Pois bem, depois desse estúpido incidente, eu postei o aplicativo nas plataformas Apple/Google, e o impulsionei via marketing digital, primeiro em Portugal, depois nos Estados Unidos e na medida que a audiência crescia e crescia – tem gente usando-o no Alaska, acredite! – estendi a operação para Argentina, Chile, Canada, Espanha…

Meio ano depois, o resultado é claro: 60 mil downloads ao todo e vamos que vamos. Sessenta mil evidências muito individuais de que o Alívio Mulher tem valor para quem é do gênero feminino e sofre com alguma dor crônica. E isso me basta e eu aposto que basta às mulheres que o usam também. O resto é resto.

Ora, o mundo mudou, a medicina também precisa mudar. Num país continental como o Brasil é ótimo falar em Medicina baseada em Evidências, e usar esse condão para barrar injeções epidurais ou prescrições de opioides desnecessárias. Eu entendo isso, mas negar informação básica sobre dor a quem tem dor? De maneira rápida, clara e gratuita? Ora, isso é uma imbecilidade retumbante.

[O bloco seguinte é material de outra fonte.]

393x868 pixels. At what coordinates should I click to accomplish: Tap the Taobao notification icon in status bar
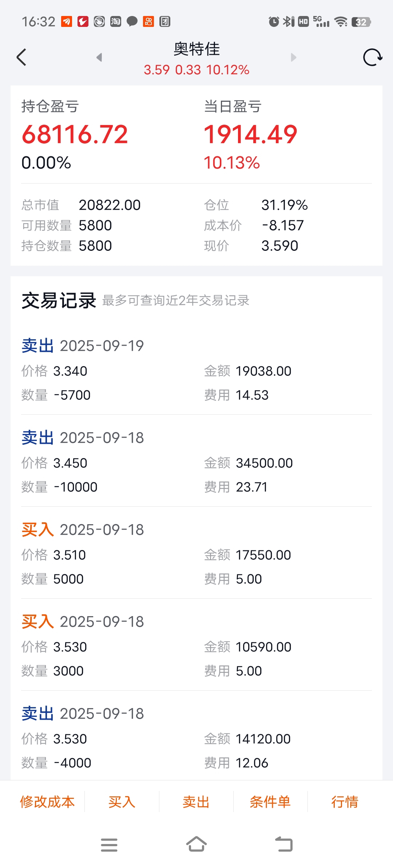[116, 21]
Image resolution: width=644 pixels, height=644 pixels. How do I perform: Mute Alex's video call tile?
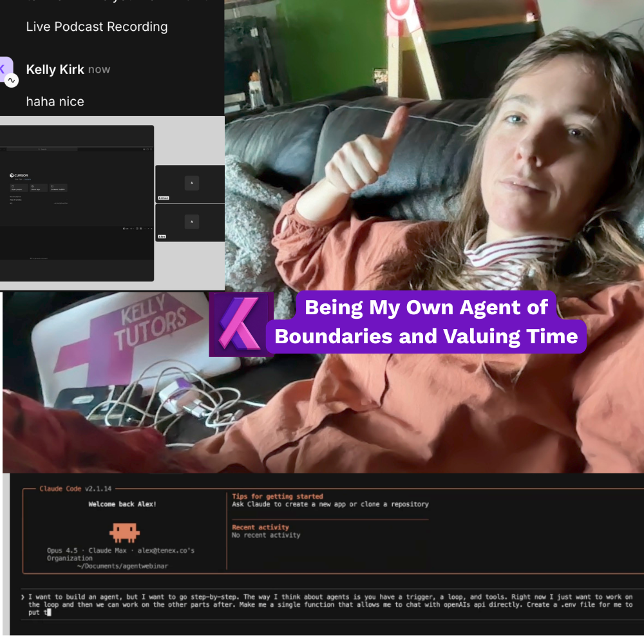(191, 222)
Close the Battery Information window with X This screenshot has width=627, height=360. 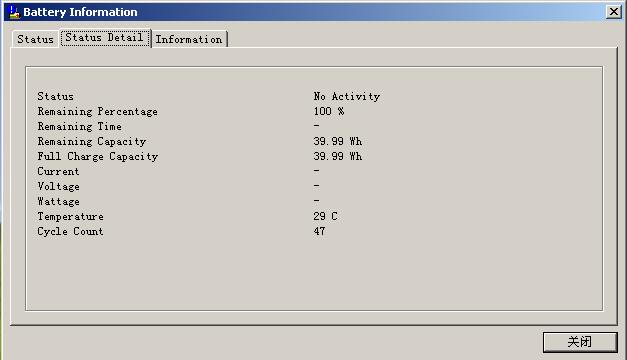click(614, 12)
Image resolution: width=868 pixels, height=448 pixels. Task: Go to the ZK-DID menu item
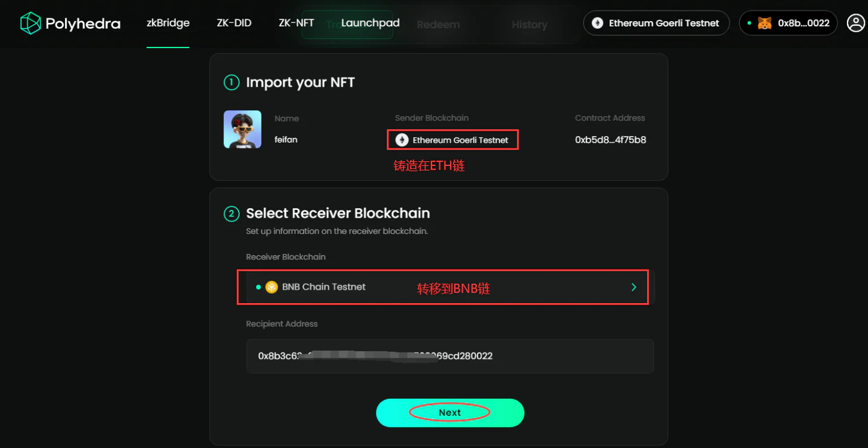[234, 23]
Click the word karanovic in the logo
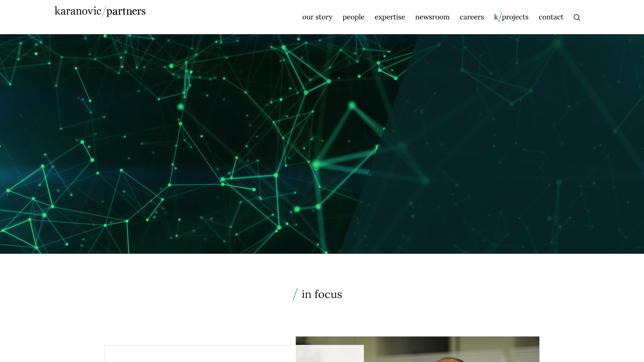 click(78, 11)
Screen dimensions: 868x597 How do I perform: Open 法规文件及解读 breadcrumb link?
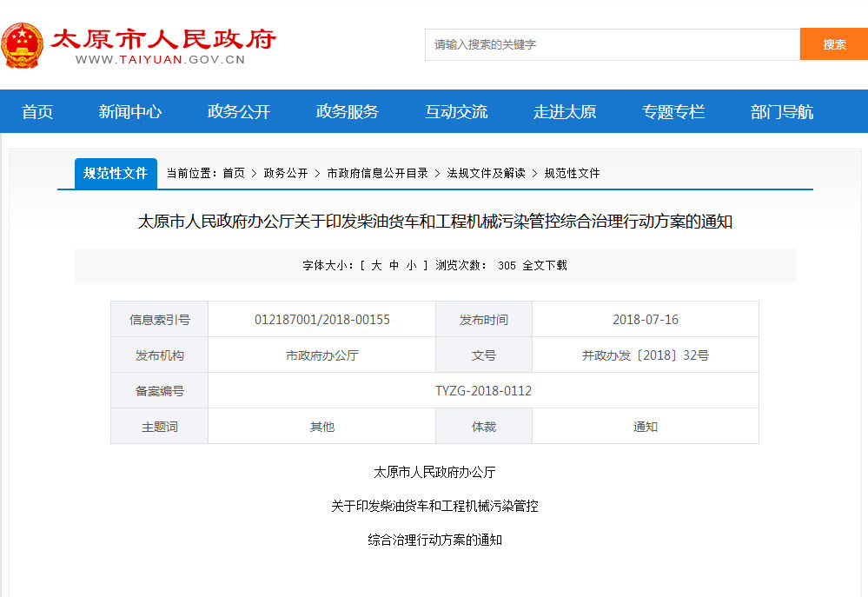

Não, não vou me desculpar pelo autoelogio. Eu mereço. Nem tanto por ter conseguido esse bom resultado sem o apoio de quem deveria apoiar iniciativas do tipo. Por definição.

Mas principalmente por provar a minha tese de que a educação em dor num país como o Brasil não precisa ser perfeita. Precisa, sim, na sua expressão básica, chegar ao maior número de pessoas possível, de maneira clara, lúdica, velozmente e sem custo. O único meio para se conseguir isso é a internet. Sabendo-a usar, consegue-se agregar algum valor a mais portadores de dores crônicas em 6 meses, do que se escondendo atrás da Medicina baseada em Evidências durante 6 anos. Algo me diz que os conselhos, associações e grêmios de profissionais da saúde no Brasil ainda não atentaram para isso.